Start-Signal for HERA-LHC Workshop

Start-up meeting at CERN, final presentation at DESY – The goal of the workshop is to explore the impact of measurements made at HERA on the physics program of the LHC.

The HERA accelerator at the research center DESY in Hamburg is the only facility in the world in which different types of particle – the point-like electrons and the much heavier and more complex protons – collide head-on. The LHC is due to take up operations at the research center CERN in Geneva in 2007. It will be the most powerful particle accelerator worldwide, smashing protons into one another at the energies about 50 times higher than those of the particle collisions at HERA, to search for the hitherto undiscovered Higgs particle and possible supersymmetric states of matter. At first sight, both facilities may not have much in common. However, the results obtained at HERA are invaluable for the physics program pursued at the LHC. Both research centers have now established a joint workshop in order to explore and intensify this connection, and to ensure that the HERA experiments will indeed carry out all the measurements relevant for the LHC. Nearly 200 scientists from all over the world will come together at CERN on March 26 and 27 for the start-up meeting of the workshop. Several more meetings are planned during the course of the year. The various working groups will present their results at a final meeting at DESY in January 2005.
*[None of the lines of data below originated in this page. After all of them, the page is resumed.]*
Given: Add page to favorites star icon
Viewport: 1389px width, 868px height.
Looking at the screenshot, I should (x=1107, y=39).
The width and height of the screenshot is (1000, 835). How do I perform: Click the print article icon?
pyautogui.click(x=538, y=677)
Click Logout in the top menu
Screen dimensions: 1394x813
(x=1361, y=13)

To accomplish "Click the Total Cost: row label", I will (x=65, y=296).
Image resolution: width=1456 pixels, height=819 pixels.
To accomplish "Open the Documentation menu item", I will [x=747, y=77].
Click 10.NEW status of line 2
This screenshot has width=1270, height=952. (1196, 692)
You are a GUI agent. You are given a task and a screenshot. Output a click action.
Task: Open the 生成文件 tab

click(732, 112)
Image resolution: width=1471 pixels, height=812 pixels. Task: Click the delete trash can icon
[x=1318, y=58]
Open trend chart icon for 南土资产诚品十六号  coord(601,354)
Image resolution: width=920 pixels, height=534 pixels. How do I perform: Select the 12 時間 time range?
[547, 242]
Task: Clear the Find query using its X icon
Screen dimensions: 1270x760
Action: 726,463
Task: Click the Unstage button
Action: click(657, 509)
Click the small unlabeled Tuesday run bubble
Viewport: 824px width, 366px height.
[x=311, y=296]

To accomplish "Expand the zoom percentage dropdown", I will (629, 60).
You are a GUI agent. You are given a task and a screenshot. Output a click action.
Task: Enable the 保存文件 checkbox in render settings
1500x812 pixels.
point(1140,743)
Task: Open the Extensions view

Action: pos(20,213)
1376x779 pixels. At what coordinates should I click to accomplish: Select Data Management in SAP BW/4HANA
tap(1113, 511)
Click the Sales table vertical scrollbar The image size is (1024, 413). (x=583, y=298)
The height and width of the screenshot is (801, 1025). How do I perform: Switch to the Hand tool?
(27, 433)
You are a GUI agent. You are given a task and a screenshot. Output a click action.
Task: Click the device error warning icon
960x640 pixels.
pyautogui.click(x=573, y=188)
The particle collisions at HERA and the LHC are very different in principle. At HERA, the electrons that penetrate the proton can be used to literally “scan” its innermost structure. The HERA experiments thus provide detailed information about the inner structure of the proton and measure the properties of the strong force at high precision at very small distances. This information is of highest importance as a basis for the interpretation and understanding of the extremely complex proton collisions that will take place at the LHC. “Until now, this potential has not been exploited in an optimal way,” emphasizes Hannes Jung, one of the chairmen of the organizing committee. “That is why we have established this joint workshop. Our goal is to identify particularly those measurements to be made at HERA that will help prepare the LHC experiments in the best possible way.” “We also wish to encourage and stimulate the transfer of knowledge between scientists at HERA and LHC, and thus create an active, long-term interaction between both communities, since there is a partial overlap of the physics interests at HERA and the LHC,” says Albert De Roeck, the other chairman of the organizing committee.